Off they marched, all three, with heads inclined toward the audience and winsome elegance.
But success was not forthcoming—for reasons less aesthetic than moral.
After Leporello had been called up, mesdames Raffaëla and Lydia struggled ineffectually to defend their reputation. It atrophied. And the esteem of the Apache party suffered a setback. The refinement of the circus artistes proved to be posturing pure and simple.
Defamatory facts followed hard on each other’ s heels. It seems that in earlier circus engagements they had absconded with aprons’ full of small change. Down by the lake, where the circuses had been, eager seekers and random strollers found copper and silver coins dropped by the culprits while making off with the monies.
It was also discovered that Lydia and Raffaëla had not been born with a circus spoon in their mouths; they had not, as it were, learned to do the split at their mother’s breasts. On the contrary: Frau Scheideisen had been a midwife before she joined the circus and chose to adopt the sobriquet Donna Maria Josefa.
Nor did Raffaëla and Lydia lay excessive store by the drudgery of keeping up appearances.
Raffaëla had her hands full with her child. Lydia wallowed in longing for her absent spouse.
“Oh, my Emil! Oh, my Emil!” she wailed, eyes glistening with tears.
The yearning made inroads on her tiny brain. Her eyes streamed out of her head.
“Oh, Emil! Oh, Emil! Who would’ ve thought …!”

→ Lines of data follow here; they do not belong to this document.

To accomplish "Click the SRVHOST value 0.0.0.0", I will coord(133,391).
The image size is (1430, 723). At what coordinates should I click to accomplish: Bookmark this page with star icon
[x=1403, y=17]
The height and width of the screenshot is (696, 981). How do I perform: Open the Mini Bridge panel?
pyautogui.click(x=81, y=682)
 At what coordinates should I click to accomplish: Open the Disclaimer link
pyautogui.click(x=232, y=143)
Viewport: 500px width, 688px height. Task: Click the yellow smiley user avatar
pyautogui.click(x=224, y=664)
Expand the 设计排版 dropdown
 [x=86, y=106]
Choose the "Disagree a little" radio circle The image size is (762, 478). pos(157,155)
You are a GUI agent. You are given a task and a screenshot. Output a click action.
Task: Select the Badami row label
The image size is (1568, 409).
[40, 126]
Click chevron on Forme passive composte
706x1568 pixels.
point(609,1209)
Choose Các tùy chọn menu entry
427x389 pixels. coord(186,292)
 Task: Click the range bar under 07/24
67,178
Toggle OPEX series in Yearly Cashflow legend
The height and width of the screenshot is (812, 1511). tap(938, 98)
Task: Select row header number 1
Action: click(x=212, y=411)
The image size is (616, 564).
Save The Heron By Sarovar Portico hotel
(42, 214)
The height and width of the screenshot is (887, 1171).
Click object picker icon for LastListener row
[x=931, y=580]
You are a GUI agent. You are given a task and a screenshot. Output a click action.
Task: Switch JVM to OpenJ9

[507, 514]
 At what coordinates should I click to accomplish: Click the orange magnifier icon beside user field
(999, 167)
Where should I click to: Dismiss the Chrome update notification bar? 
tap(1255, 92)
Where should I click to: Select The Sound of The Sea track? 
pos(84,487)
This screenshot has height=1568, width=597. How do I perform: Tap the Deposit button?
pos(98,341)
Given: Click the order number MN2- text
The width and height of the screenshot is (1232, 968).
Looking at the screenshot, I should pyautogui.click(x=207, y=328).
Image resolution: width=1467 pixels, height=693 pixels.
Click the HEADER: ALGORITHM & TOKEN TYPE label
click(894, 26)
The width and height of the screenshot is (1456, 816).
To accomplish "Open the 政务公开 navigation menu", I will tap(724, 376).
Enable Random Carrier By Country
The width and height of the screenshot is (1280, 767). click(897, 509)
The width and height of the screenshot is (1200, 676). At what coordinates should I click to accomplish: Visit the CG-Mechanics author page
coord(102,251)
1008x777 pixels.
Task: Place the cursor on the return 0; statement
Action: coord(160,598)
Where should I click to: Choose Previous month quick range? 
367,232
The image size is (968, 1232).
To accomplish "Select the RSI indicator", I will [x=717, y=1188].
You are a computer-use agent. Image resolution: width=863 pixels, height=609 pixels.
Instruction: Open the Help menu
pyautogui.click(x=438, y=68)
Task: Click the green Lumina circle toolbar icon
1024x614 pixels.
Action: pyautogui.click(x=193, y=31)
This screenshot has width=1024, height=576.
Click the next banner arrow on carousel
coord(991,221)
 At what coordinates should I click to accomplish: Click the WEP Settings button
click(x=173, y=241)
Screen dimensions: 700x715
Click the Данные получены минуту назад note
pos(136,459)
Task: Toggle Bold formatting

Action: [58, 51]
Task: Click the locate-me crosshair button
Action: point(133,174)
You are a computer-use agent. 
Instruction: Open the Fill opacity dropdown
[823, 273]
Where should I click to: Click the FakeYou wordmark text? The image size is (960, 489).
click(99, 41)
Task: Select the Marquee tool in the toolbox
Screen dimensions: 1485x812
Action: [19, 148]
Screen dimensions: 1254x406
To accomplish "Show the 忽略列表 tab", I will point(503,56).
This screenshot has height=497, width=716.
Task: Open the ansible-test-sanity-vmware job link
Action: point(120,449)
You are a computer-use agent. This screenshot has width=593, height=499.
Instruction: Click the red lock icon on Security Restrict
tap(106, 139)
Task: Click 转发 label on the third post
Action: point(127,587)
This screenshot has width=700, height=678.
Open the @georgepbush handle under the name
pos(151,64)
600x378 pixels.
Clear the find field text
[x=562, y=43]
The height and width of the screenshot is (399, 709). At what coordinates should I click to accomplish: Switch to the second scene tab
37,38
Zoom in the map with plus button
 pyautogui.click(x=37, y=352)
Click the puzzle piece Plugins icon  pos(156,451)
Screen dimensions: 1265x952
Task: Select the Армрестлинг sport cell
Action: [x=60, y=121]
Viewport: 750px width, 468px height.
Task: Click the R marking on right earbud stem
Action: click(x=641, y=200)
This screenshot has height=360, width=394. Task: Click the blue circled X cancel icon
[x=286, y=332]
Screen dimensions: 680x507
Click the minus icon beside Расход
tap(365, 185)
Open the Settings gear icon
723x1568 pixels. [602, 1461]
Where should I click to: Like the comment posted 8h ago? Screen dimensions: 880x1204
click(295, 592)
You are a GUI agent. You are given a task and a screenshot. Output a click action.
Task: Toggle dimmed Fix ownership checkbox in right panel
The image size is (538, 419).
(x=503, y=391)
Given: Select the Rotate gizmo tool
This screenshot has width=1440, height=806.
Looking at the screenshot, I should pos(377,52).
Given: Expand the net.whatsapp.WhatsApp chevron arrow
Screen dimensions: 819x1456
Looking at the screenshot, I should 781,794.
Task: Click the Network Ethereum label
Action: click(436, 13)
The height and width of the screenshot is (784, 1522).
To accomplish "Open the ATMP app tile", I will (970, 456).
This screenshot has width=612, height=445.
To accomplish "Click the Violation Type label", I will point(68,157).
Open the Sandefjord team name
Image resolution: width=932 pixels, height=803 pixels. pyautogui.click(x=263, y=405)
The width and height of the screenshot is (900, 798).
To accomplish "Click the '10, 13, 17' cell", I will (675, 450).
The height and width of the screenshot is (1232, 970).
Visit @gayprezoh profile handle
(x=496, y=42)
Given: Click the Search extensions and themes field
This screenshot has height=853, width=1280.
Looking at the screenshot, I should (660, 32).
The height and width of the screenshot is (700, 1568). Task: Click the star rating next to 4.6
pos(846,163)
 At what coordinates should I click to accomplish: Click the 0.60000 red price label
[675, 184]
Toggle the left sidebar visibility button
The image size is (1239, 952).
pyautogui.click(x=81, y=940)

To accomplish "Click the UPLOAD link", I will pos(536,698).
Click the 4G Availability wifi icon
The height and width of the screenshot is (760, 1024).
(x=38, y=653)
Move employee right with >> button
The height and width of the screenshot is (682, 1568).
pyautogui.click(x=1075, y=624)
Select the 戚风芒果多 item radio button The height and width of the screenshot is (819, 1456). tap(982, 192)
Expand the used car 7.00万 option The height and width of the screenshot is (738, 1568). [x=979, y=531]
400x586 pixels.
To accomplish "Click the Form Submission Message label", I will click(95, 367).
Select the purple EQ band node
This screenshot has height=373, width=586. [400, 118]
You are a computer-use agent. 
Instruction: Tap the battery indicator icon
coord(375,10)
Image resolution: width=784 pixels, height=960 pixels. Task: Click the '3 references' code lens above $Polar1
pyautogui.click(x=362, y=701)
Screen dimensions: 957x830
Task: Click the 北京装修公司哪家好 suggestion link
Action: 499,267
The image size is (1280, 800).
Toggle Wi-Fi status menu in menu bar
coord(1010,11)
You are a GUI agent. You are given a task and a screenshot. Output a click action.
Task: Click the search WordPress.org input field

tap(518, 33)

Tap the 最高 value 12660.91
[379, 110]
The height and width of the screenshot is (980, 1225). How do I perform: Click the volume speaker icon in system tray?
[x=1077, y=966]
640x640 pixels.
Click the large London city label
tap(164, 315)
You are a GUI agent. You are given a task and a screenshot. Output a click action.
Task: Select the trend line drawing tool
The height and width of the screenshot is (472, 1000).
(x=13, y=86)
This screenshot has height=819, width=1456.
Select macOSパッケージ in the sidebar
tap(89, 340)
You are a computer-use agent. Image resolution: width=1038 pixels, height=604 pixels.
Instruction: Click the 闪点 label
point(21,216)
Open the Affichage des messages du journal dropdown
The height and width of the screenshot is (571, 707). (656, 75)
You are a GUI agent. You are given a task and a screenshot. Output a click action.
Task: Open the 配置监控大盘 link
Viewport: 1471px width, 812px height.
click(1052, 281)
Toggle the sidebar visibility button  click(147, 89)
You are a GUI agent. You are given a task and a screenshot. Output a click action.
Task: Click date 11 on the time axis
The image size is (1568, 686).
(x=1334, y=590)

Up she hastened to her room to drag down the photograph stand and show it to the guests during the performance.
“That’ s what he looked like. That’ s him. Oh, my dear Emil! I’ m sure they’ve already shot him dead!”
And then, when she looked at the photographs—there he stood, Emil Leporello, with a friendly smile and the eyes of an animal tamer, one elbow akimbo, legs crossed—and envisioned him lying mangled and mutilated on a grassy bank in Siberia as fodder for ravens, crying out to her,“Here Lydia, here, come to me!“ , it broke her heart. Her jaw drooped; her eyelids, her arms drooped. A droplet formed on her pointed nose and she would burst out wailing, loudly and inconsolably.
In vain were all efforts to persuade her that he was most certainly still in the barracks and who knows whether he would ever end up in the trenches, since all he had left were his eyeteeth so that it was hard for him to bite, let alone chew.
Not a single sensible word sunk in. No words in jest brought comfort. She’ d had enough of the world. She would write to the captain, she would go to him, prostrate herself, sacrifice herself to him, willingly disgrace herself if only he would give her Emil back.